Konflik Tapal Batas Sulbar-Sulteng, Gubernur Didesak Ambil Upaya Hukum

Muh Masykur. (Foto : Dok Metrosulawesi)

Palu, Metrosulawesi.com - Konflik tapal batas di Kecamatan Rio Pakava dan Pasang Kayu, Kabupaten Donggala, akhirnya pecah di Desa Bonemarawa dan Mbulawa. Akibatnya, 4 pondok dan 1 hand tracktor dibakar warga di Desa Bonemarawa. Konflik ini dipicu karena persoalan lahan sawah.

Konflik tapal batas ini sudah tahunan disuarakan warga, namun tak kunjung ditangani serius oleh Pemerintah Daerah (Pemda).

Menyikapi persoalan tersebut, Muh. Masykur, Ketua Fraksi NasDem DPRD Sulteng, sangat menyayangkan terjadinya bentrok ini.

"Semestinya konflik ini bisa diselesaikan jika Pemda, baik Pemda Provinsi Sulawesi Tengah dan Sulawesi Barat turun langsung menyelesaikan kasus tersebut".

Apalagi, berbagai upaya telah dilakukan oleh warga untuk mendesak adanya respon dan tindaklanjut dari Pemda, baik Pemda  Donggala maupun Mamuju Utara.

Namun upaya-upaya tersebut tidak menemukan solusi kongkrit. Sehingga terkesan seolah ada pembiaran dalam berlarut-larutnya konflik ini.

Apalagi, potensi konflik sudah diberitakan di banyak media, baik cetak maupun online.
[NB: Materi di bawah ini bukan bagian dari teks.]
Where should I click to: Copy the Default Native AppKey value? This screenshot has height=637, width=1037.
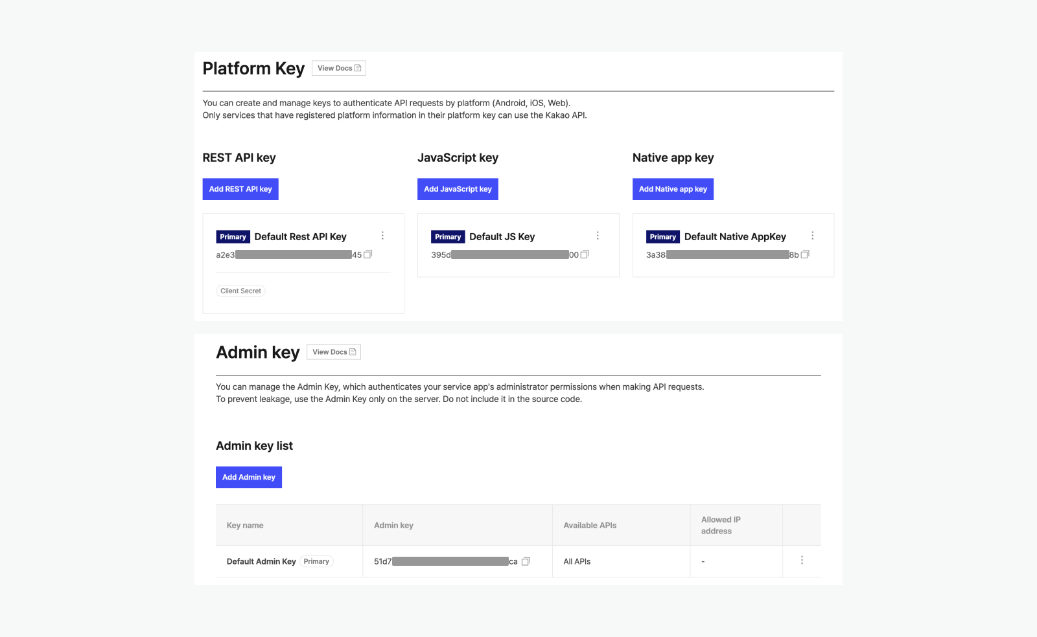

Sehingga pihaknya menyakini Pemda sudah mengetahui benar kronologi dan duduk kasus di sana.

"Namun ya, seperti yang kita saksikan bersama, karena lambannya respon kongkrit atas kasus tersebut, sehingga terjadi apa yang kita kuatirkan selama ini. Kasus itu seperti "bara api dalam sekam"," urai Masykur belum lama ini.   

Oleh karena itu, Masykur mendesak kepada Gubernur Sulteng segera melakukan langkah-langkah cepat  duduk bersama dengan Gubernur Sulbar, untuk menentukan tapal batas wilayah Sulteng dan Sulbar.

Terkait penyerobotan 30 ha lahan sawah di Desa Bonemarawa oleh Pemda Sulbar melalui Pemda Kabupaten Mamuju Utara, pihaknya mendesak Gubernur Sulteng untuk melakukan langkah-langkah hukum.

Sebelumnya Masykur sudah menyampaikan perihal potensi terjadinya  konflik tapal batas ini saat pertemuan bersama kelompok tani di Desa Rio Mukti (20/9/2016), seperti dilansir di media cetak dan online.